(Obiettivo)
Sostituisca "location" con "position" in tutto l'elenco che segue e lo riscriva lasciando invariato tutto il resto.

==== Elenco ====

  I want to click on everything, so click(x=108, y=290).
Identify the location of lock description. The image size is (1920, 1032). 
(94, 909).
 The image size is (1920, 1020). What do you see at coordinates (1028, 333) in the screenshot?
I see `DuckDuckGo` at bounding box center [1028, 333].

====

(Compito svolto)
  I want to click on everything, so click(x=108, y=290).
Identify the position of lock description. The image size is (1920, 1032). 
(94, 909).
 The image size is (1920, 1020). What do you see at coordinates (1028, 333) in the screenshot?
I see `DuckDuckGo` at bounding box center [1028, 333].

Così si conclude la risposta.